Events that have the greatest economic consequences, taking in account Property and Crop damage cost
Top15_Damage
## # A tibble: 15 x 4
## EVTYPE propCost cropCost TotalCost
## <chr> <dbl> <dbl> <dbl>
## 1 FLOOD 144657709800 5661968450 150319678250
## 2 HURRICANE/TYPHOON 69305840000 2607872800 71913712800
## 3 TORNADO 56947380480 414953110 57362333590
## 4 STORM SURGE 43323536000 5000 43323541000
## 5 HAIL 15735267220 3025954450 18761221670
## 6 FLASH FLOOD 16822673510 1421317100 18243990610
## 7 DROUGHT 1046106000 13972566000 15018672000
## 8 HURRICANE 11868319010 2741910000 14610229010
## 9 RIVER FLOOD 5118945500 5029459000 10148404500
## 10 ICE STORM 3944927810 5022113500 8967041310
## 11 TROPICAL STORM 7703890550 678346000 8382236550
## 12 WINTER STORM 6688497250 26944000 6715441250
## 13 HIGH WIND 5270046260 638571300 5908617560
## 14 WILDFIRE 4765114000 295472800 5060586800
## 15 TSTM WIND 4484928440 554007350 5038935790
Reshaping data in order to plot
Top15_Damage<-gather(Top15_Damage,key = "Type",value = "values",-EVTYPE)
Plotting Impact on Economy results
ggplot(Top15_Damage,aes(x=reorder(EVTYPE,-values),y=(values/10^6),fill=Type))+
geom_col(position = "dodge")+
xlab("Severe Weather Type")+ ylab("Cost ( Million dollars)") +
#scale_y_continuous(labels = function(x) format(x, scientific = FALSE))+
ggtitle("Top 15 Crop and Property Damage by \nSevere Weather Events in\n the U.S. from 1995 - 2011")+
theme(axis.text.x=element_text(angle=45,hjust=1))+
theme(plot.title = element_text(hjust = 0.5))

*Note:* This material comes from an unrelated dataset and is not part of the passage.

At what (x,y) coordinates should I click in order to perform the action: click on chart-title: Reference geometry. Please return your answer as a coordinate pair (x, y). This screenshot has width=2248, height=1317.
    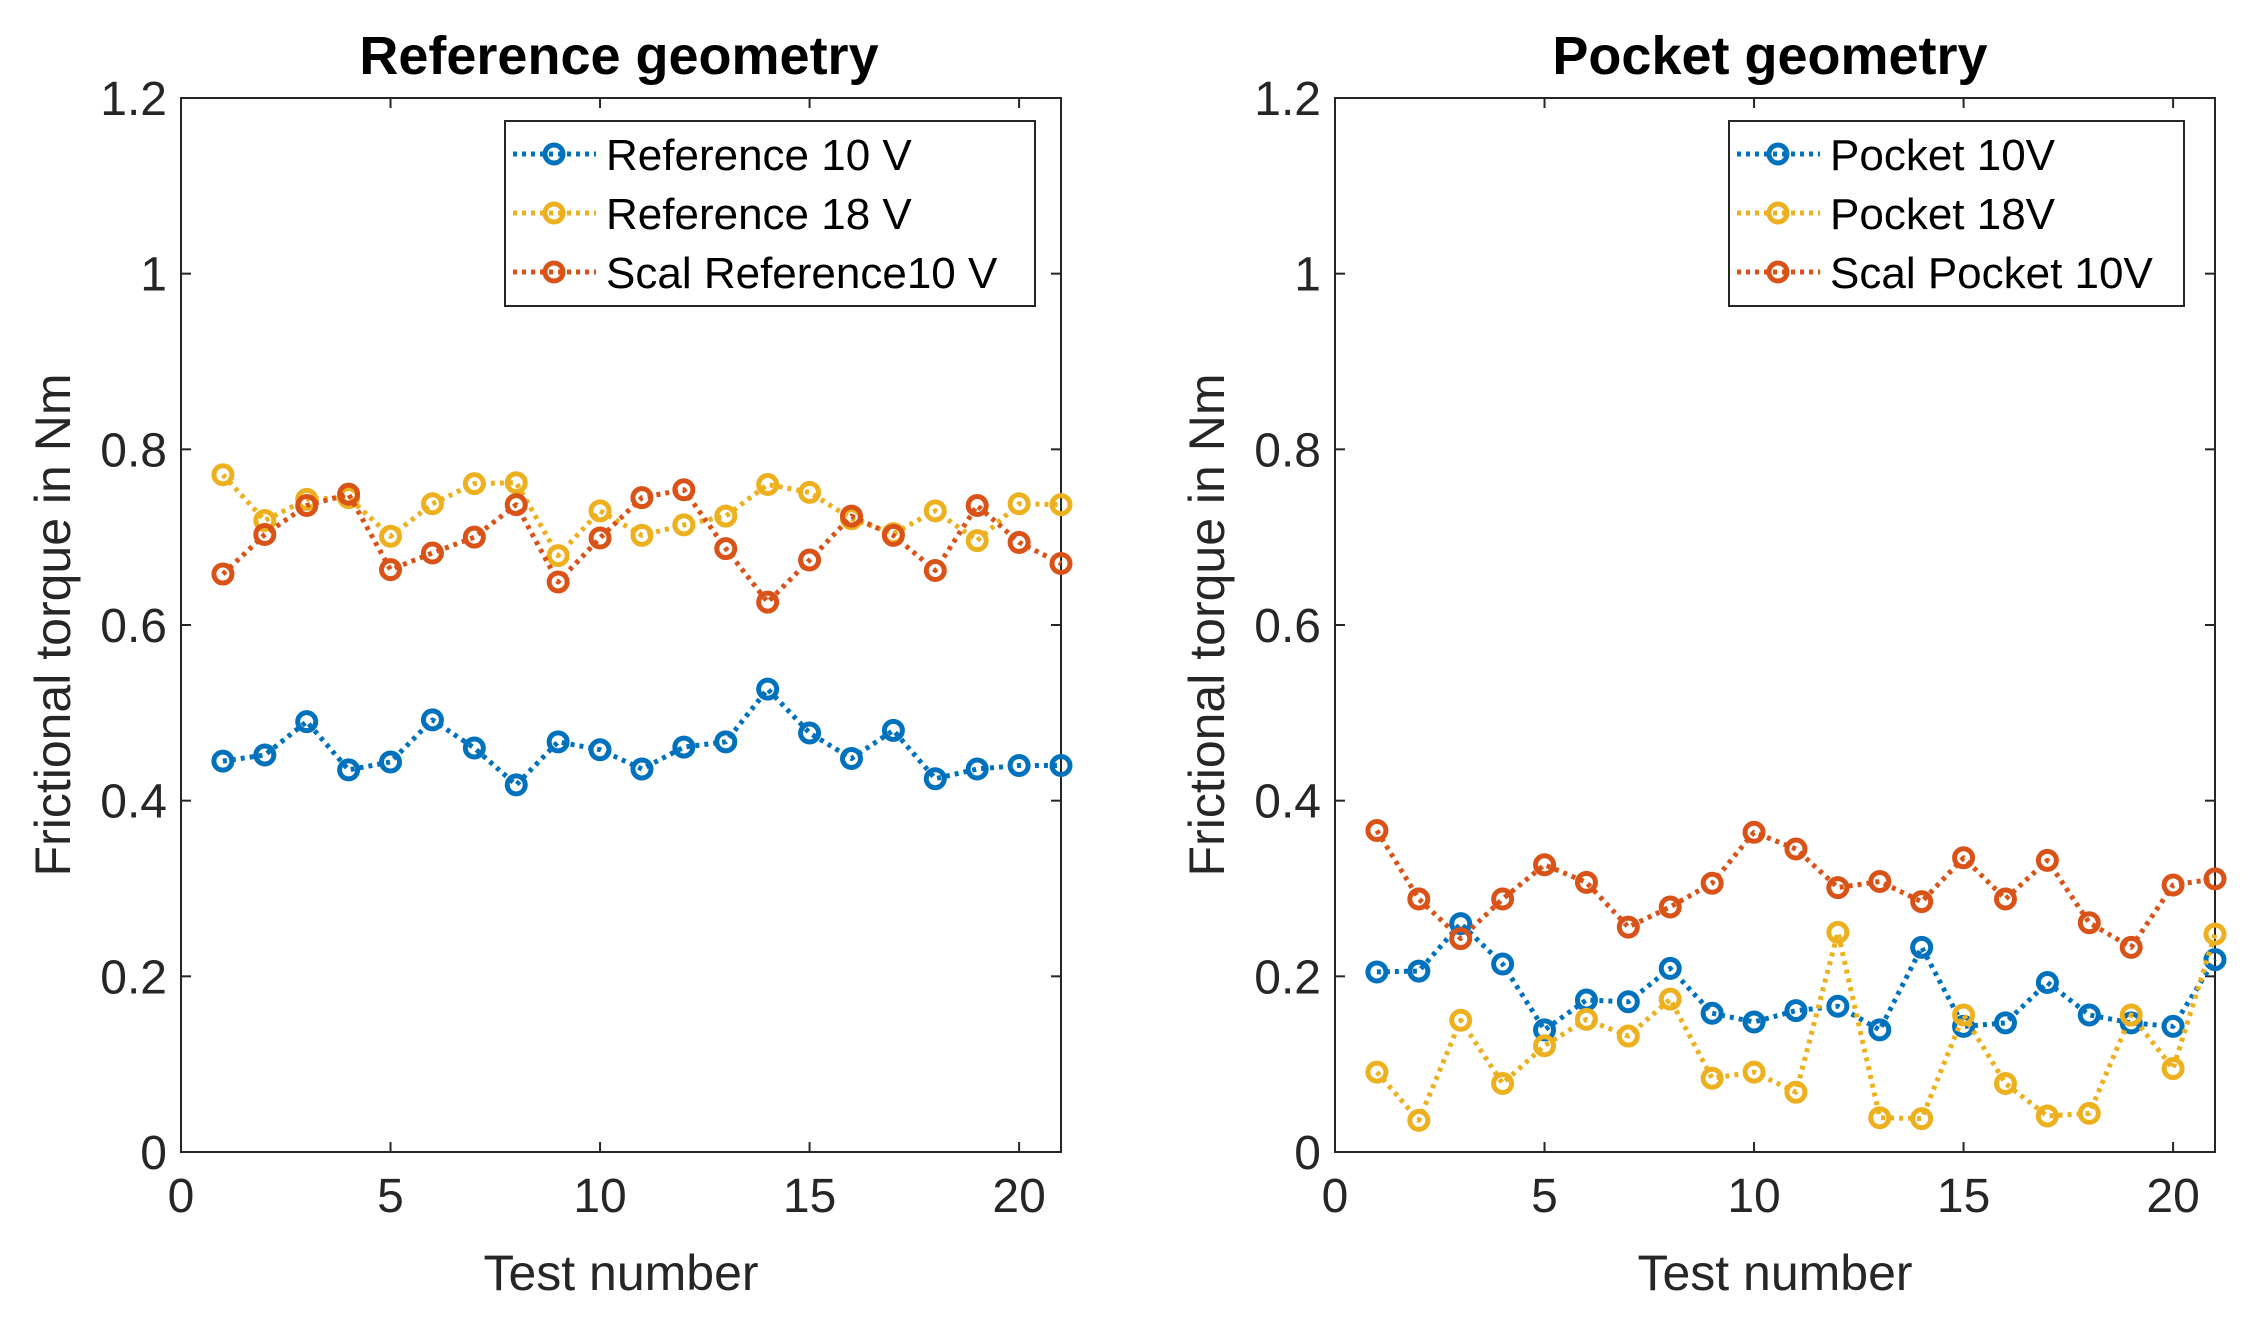
    Looking at the image, I should click on (618, 56).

#reshaping data to original form
#Top15_Damage<-Top15_Damage%>%spread(Type,values)%>%arrange(desc(TotalCost))
Based on the above histograms, flood and hurricane/typhoon cause most property damage; drought and flood causes most crop damage in the United States from 1995 to 2011.However flood is the The most devastating weather event with the greatest economic cosequences (dollars) is a flood.